* _To do_
Only the lines from the beginning of the data through the line holding "Given: Click the blue verified badge" belong in the answer, printed exactly and without pictures.

─── Information

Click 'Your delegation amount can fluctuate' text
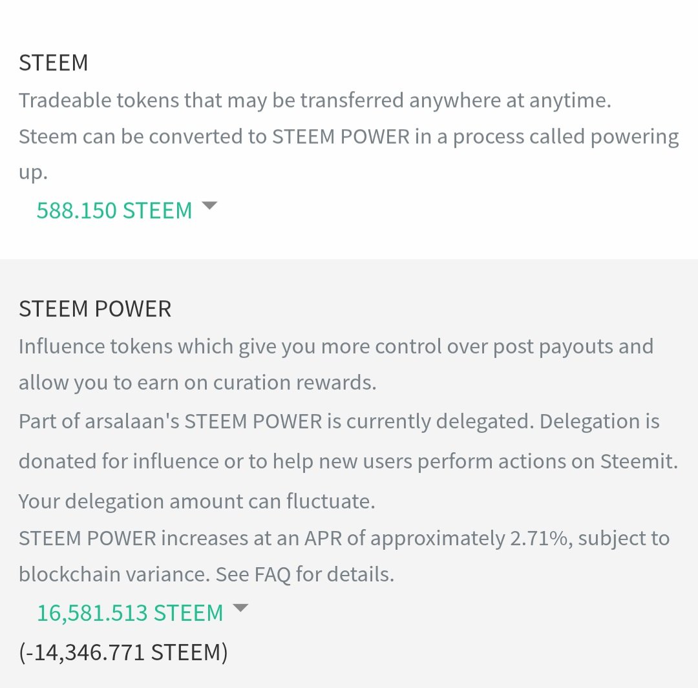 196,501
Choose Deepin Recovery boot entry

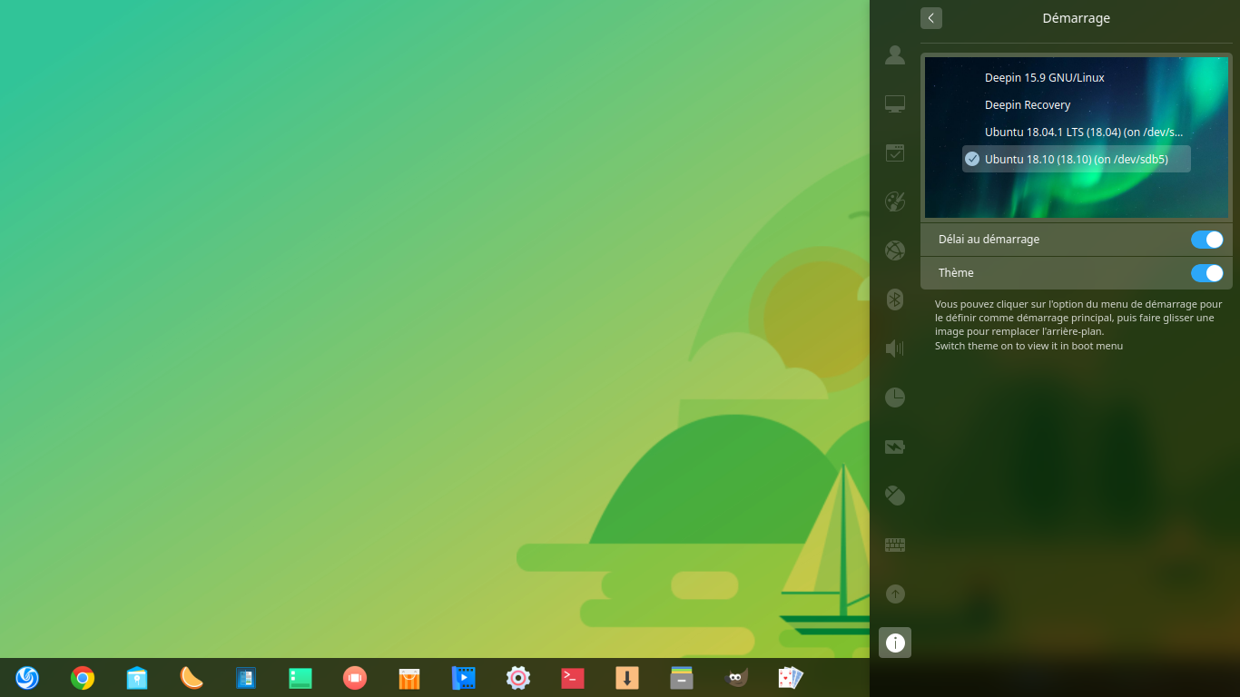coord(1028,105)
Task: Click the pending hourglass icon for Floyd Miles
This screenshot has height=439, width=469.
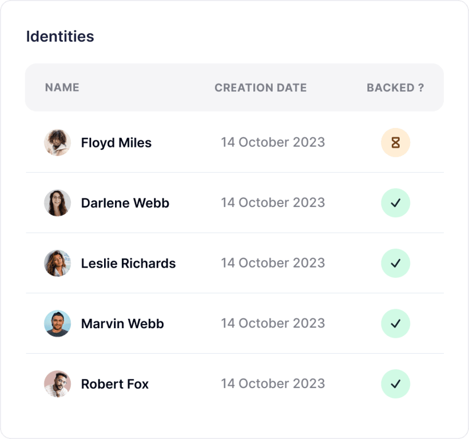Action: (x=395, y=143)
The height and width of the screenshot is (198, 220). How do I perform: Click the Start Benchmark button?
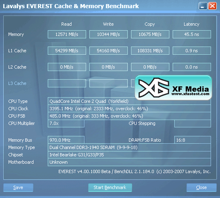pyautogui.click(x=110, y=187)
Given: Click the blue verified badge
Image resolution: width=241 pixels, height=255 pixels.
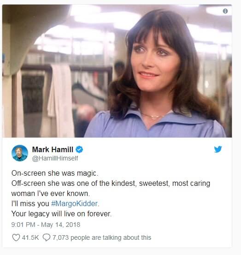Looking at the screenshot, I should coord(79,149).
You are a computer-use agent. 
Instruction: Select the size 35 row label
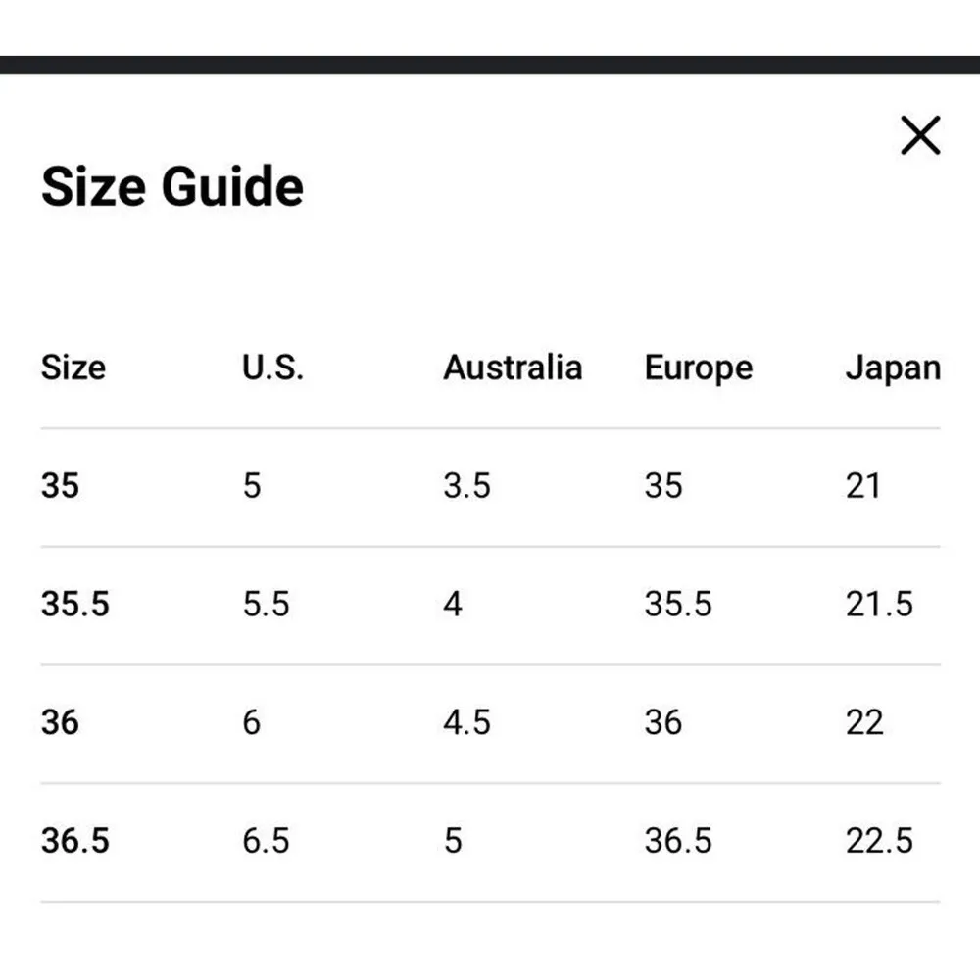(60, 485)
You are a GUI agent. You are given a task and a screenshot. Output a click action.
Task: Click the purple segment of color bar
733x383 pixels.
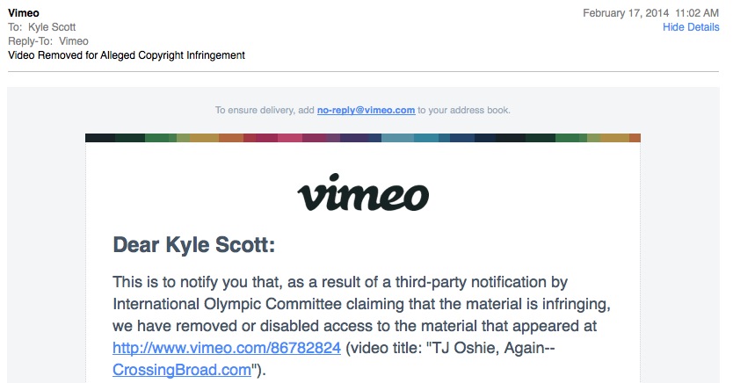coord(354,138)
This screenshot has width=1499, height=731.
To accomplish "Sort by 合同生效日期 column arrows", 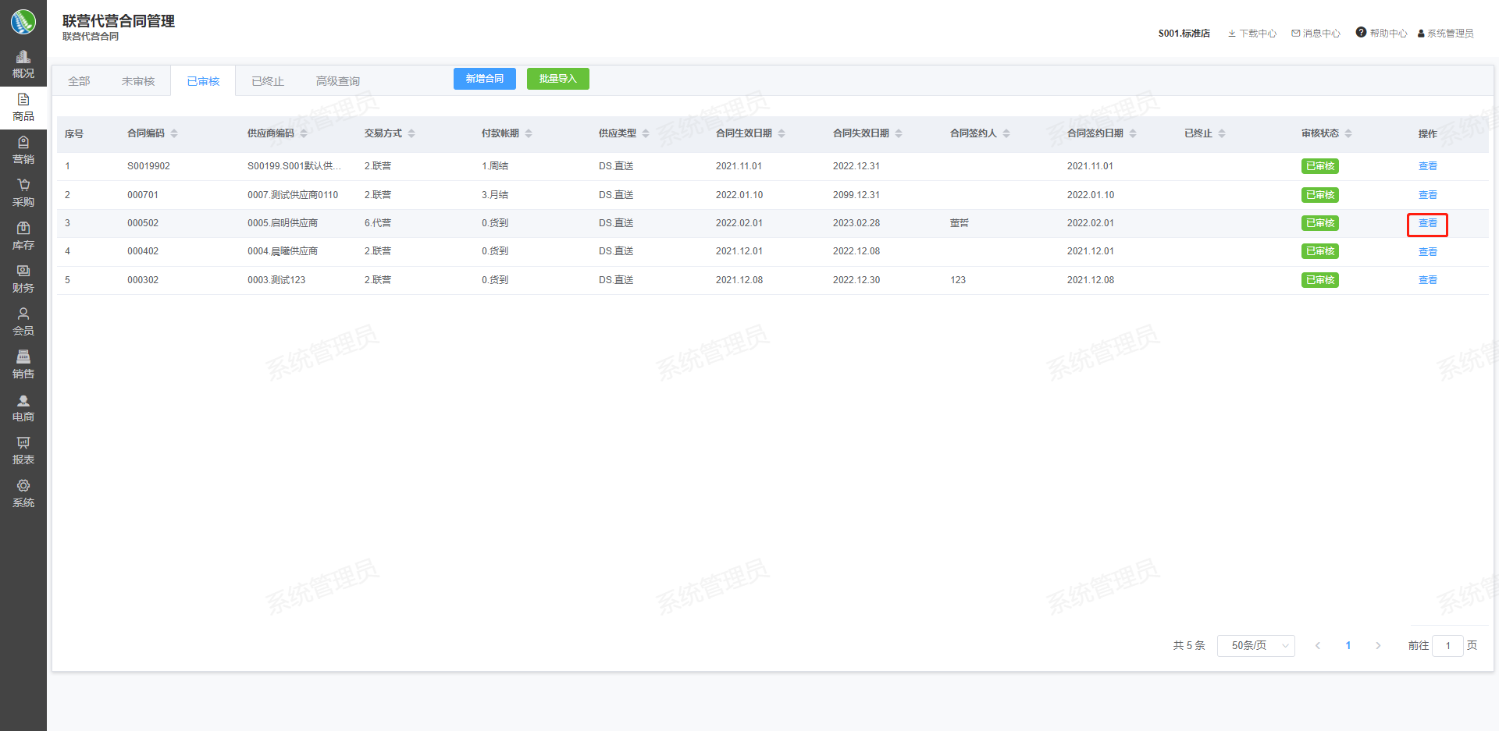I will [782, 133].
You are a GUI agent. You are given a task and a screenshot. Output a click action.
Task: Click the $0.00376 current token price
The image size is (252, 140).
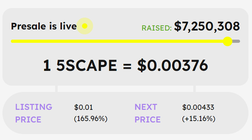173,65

──────

* _Solution for this exercise_
Click 'Your delegation amount can fluctuate' text
 196,501
Choose Deepin Recovery boot entry

coord(1028,105)
Task: Click the pending hourglass icon for Floyd Miles
This screenshot has height=439, width=469.
Action: (x=395, y=143)
The height and width of the screenshot is (198, 220). How do I perform: Click the Start Benchmark button?
pyautogui.click(x=110, y=187)
Given: Click the blue verified badge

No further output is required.